在流行病学研究与公共卫生数据分析中,种族与民族变量常因受访者拒绝回答、数据录入错误或历史记录不完整而大量缺失。如何处理这些缺失值,特别是使用多重插补(Multiple Imputation, MI)时,研究者面临一个关键抉择:应基于包含所有可能相关变量的完整数据集进行插补,还是仅基于后续统计分析所需的精简分析数据集?近日,一项发表在《美国流行病学杂志》上的方法学研究给出了明确建议——使用完整数据集能够显著降低偏倚,提高估计的准确性。
缺失种族数据的普遍困境
种族与民族信息在健康差异研究中具有不可替代的作用。美国国家卫生研究院(NIH)强制要求在临床试验中报告种族与民族数据,但实际操作中,仍有10%至30%的观测值缺失。在电子健康记录(EHR)中,这一比例甚至更高。传统的做法包括删除缺失样本、使用单一值填补或简单地将其归为“其他”类别,这些方法往往导致选择偏倚或信息损失。
多重插补作为当前最广泛认可的缺失数据处理方法,通过创建多个填补数据集并合并分析结果,能够有效保留样本量和统计效力。然而,一个尚未完全解决的实践问题在于:研究者应当将插补模型建立在包含所有潜在预测变量的完整数据集上,还是仅使用最终分析模型中的变量子集?
完整数据集 vs. 分析数据集:两种策略的差异
所谓“完整数据集策略”,是指将数据库中所有可能与种族/民族相关的变量——包括人口学特征、社会经济指标、地理区域、健康行为、慢性病史等——都纳入插补模型,即便这些变量并不在最终分析模型中。而“分析数据集策略”则只保留最终分析所需的变量,对缺失的种族/民族进行插补。
表面上看,后者更简单高效,也避免了引入不相关的混杂因素。但该方法学派研究通过大规模模拟和实证数据验证发现,当种族/民族与其他变量存在非线性或交互关系时,限制插补模型会破坏多重插补的核心假设——即缺失值在给定观测数据条件下为随机缺失(MAR)。一旦遗漏关键预测变量,插补结果会产生系统偏倚,进而影响比值比、风险比等核心估计量的准确性。
研究结果:完整数据集显著提升插补质量
该研究团队利用美国国家健康与营养调查(NHANES)和医疗保险索赔数据进行了对比实验。在人为制造种族与民族数据缺失(缺失比例设为20%、40%和60%)后,分别采用两种策略进行多重插补,并与真实值比较。
结果显示,在使用完整数据集进行插补时,所有评估指标——包括偏差、均方误差和90%区间覆盖率——均优于分析数据集策略。
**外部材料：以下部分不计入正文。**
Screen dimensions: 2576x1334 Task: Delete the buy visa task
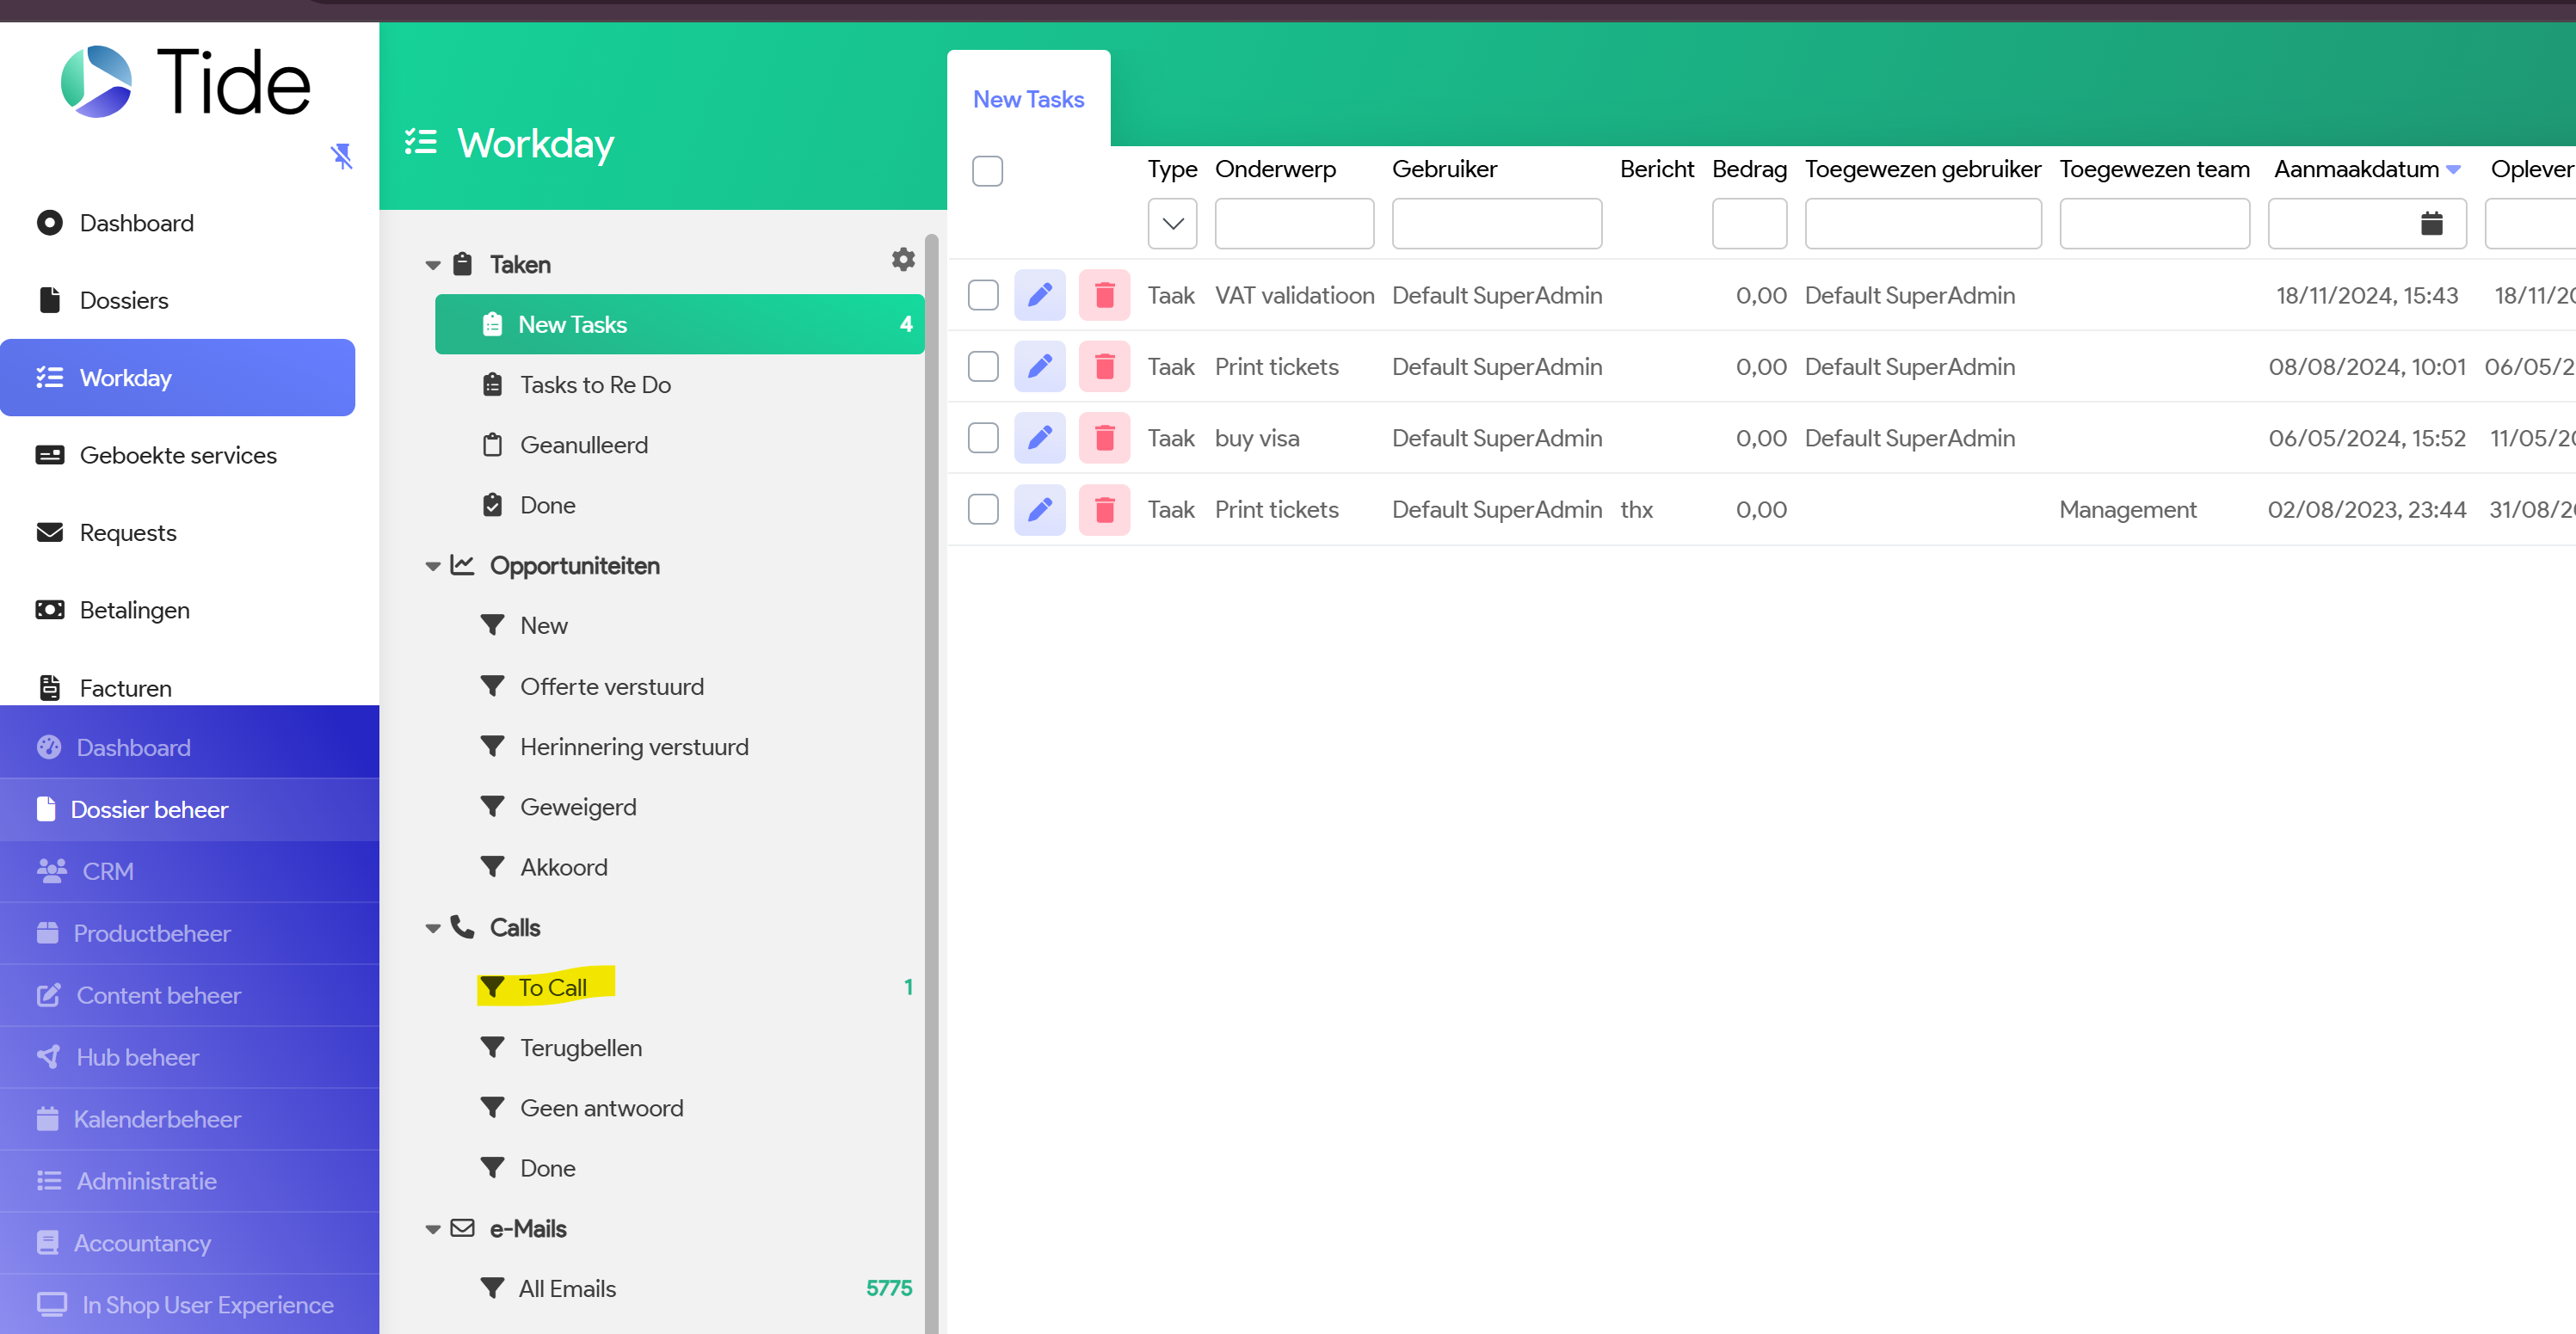click(x=1104, y=438)
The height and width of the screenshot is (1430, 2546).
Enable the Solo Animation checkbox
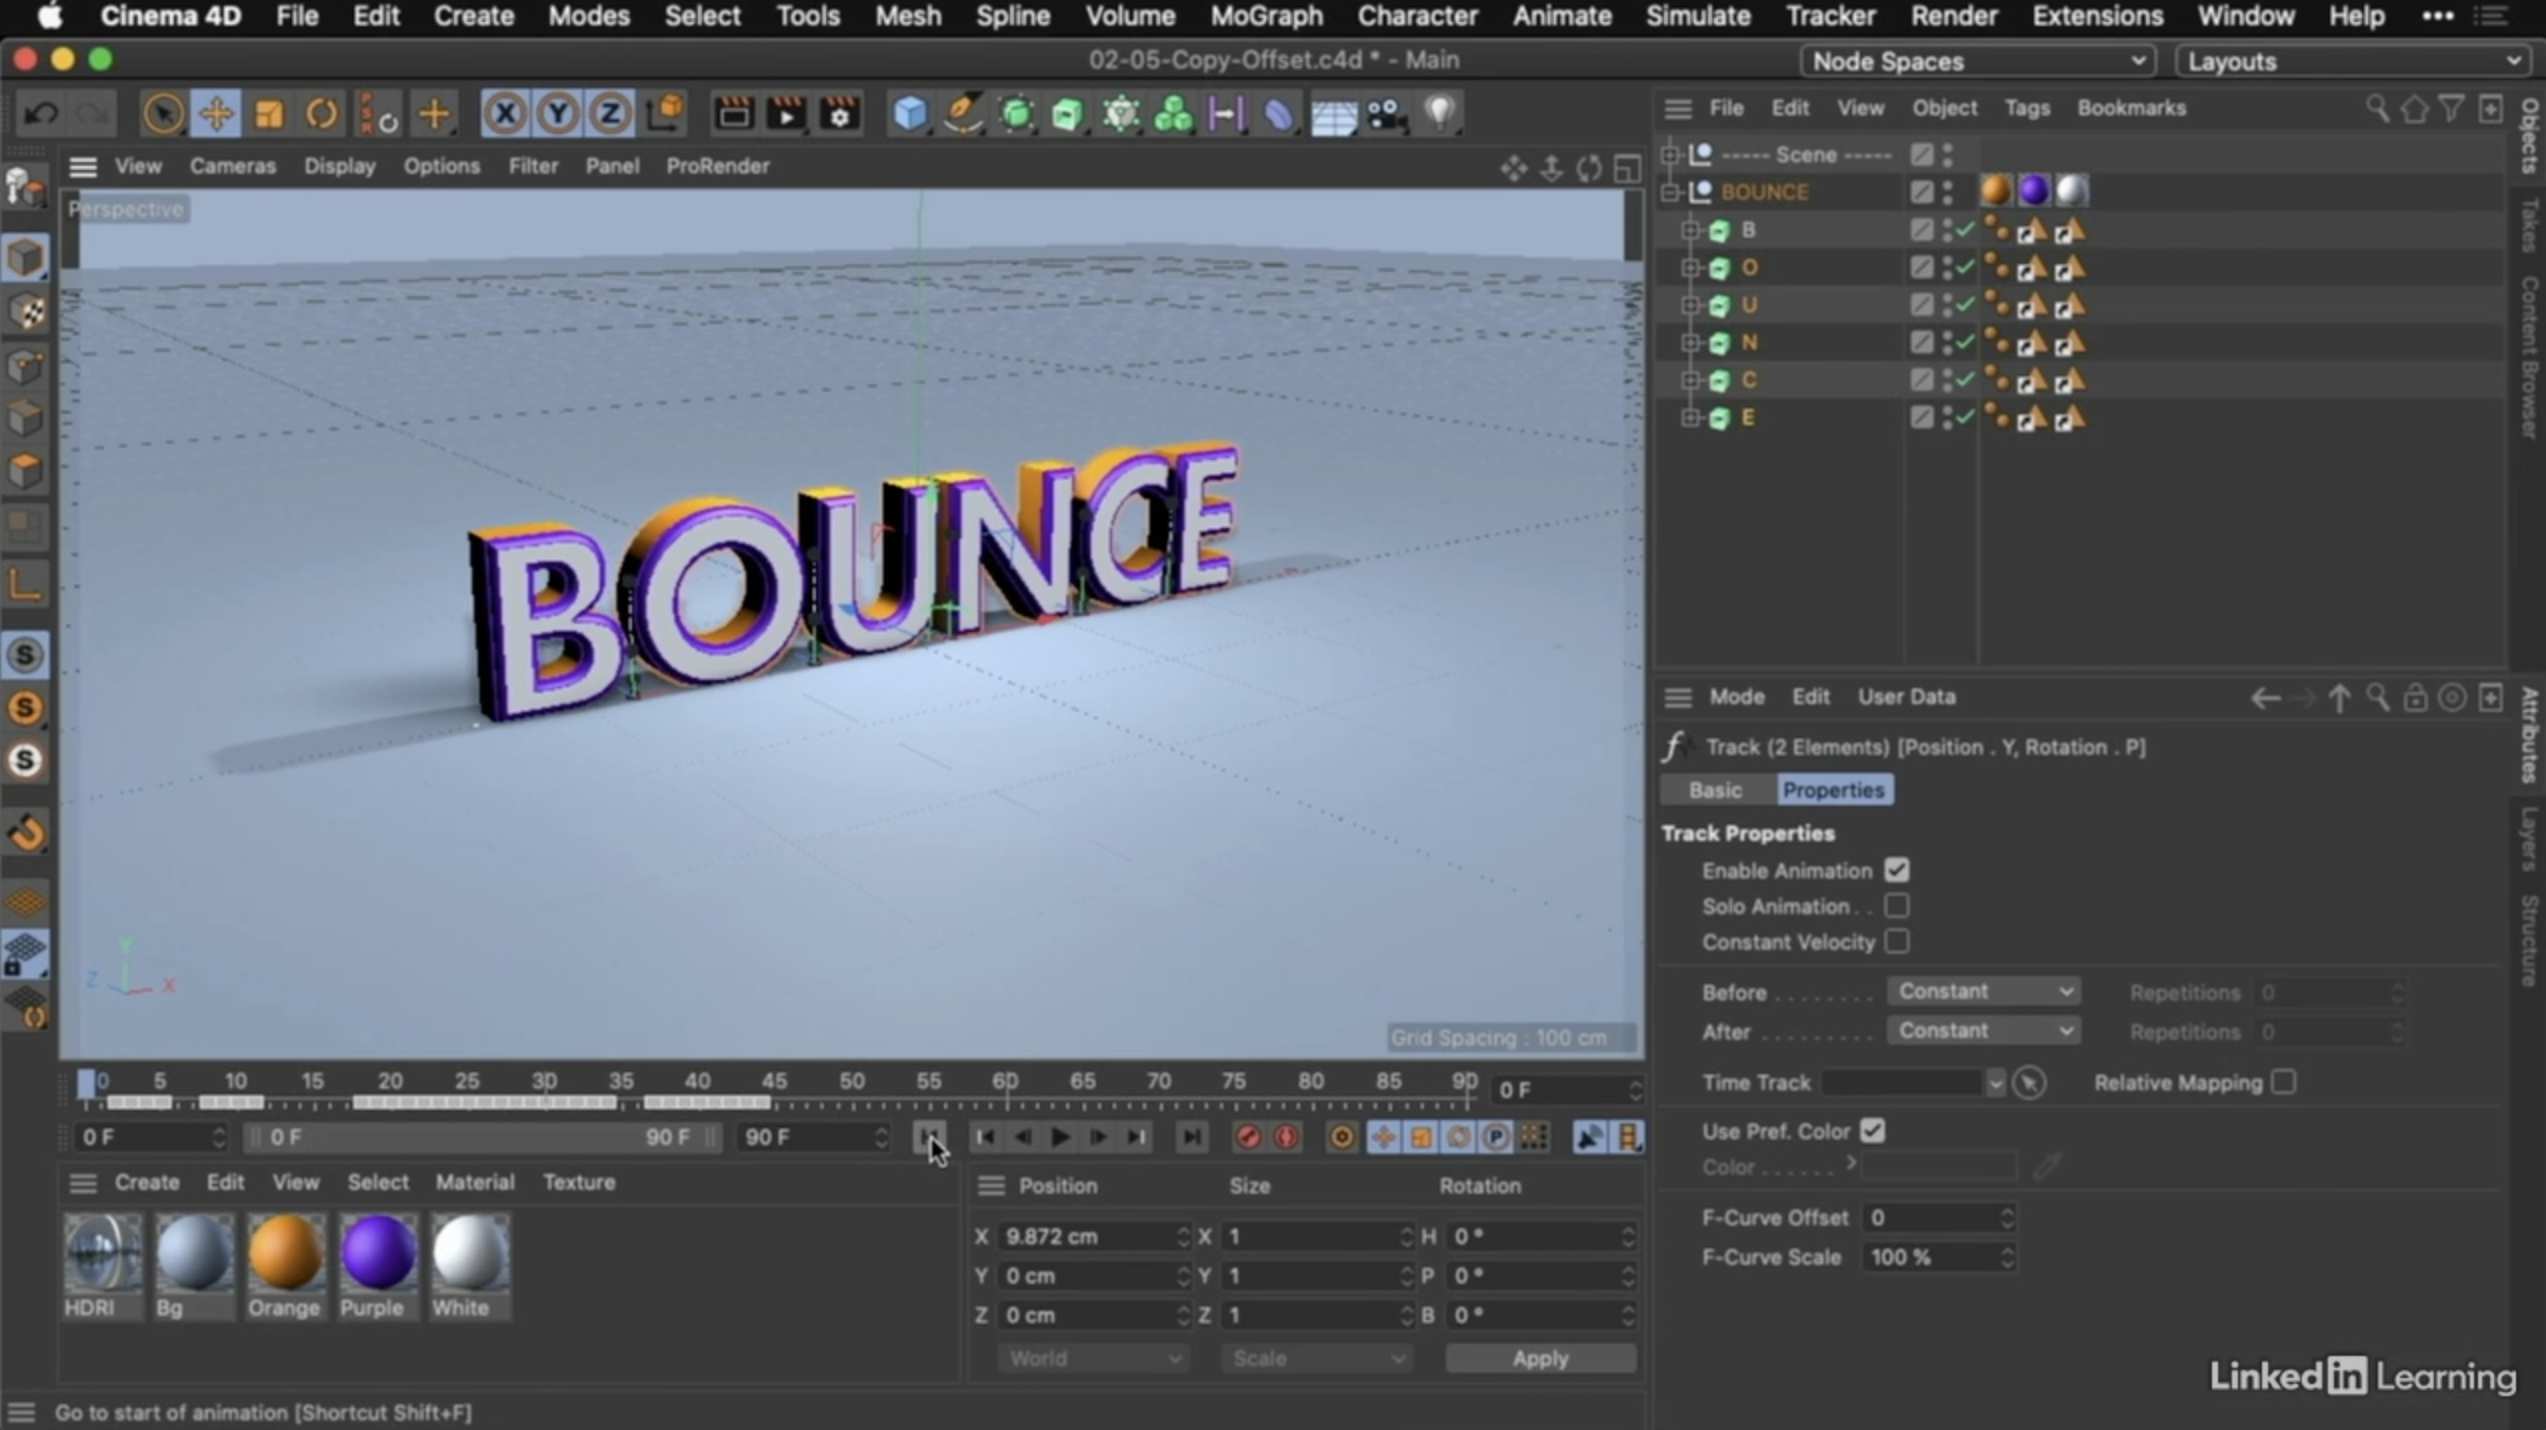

特别当缺失比例较高(>40%)时,分析数据集策略产生的种族分布估计严重偏向非西班牙裔白人群体,而完整数据集策略仍能较好还原真实比例。此外,在后续的回归分析中,完整数据集策略下的种族效应估计偏倚降低了35%至50%。
“种族不是孤立存在的变量,它与居住地、收入、教育、医疗可及性等诸多因素紧密关联,”该研究的第一作者、约翰霍普金斯大学彭博公共卫生学院的张博士表示,“如果我们只用分析模型中的少数几个变量去预测缺失的种族,就相当于丢失了大量辅助信息,而这些信息恰恰是使插补满足随机缺失假设的关键。”
实操建议:数据整合是关键
对于正在处理缺失种族与民族数据的研究者,该研究提出了三点可操作建议:
第一,在开始多重插补之前,应尽可能收集并整合所有与研究主题相关的辅助变量。即使是最终分析中不会使用的变量,只要与种族/民族存在合理关联,都应纳入插补模型。
第二,对于大规模数据库,可利用正则化方法(如LASSO或随机森林)在完整数据集中筛选出有效的预测变量,避免模型过拟合的同时保留关键信息。
第三,报告插补过程时应明确说明所使用的变量集,并开展敏感性分析:分别报告基于完整数据集与分析数据集的插补结果,以便读者评估潜在偏倚。
结语:方法选择关乎研究公正
种族与民族数据的科学处理,不仅是一个技术问题,更关乎健康公平研究的结论可靠性。当缺失数据被不当填补时,边缘群体的健康需求可能被系统性地低估或忽视。采用完整数据集进行多重插补,尽管增加了前期数据准备的工作量,却是确保研究质量与伦理责任的基础保障。正如张博士在文末所言:“我们不应因数据缺失而让某些人群变得‘不可见’——而完整数据集插补,正是让这些人群重现的唯一正确途径。”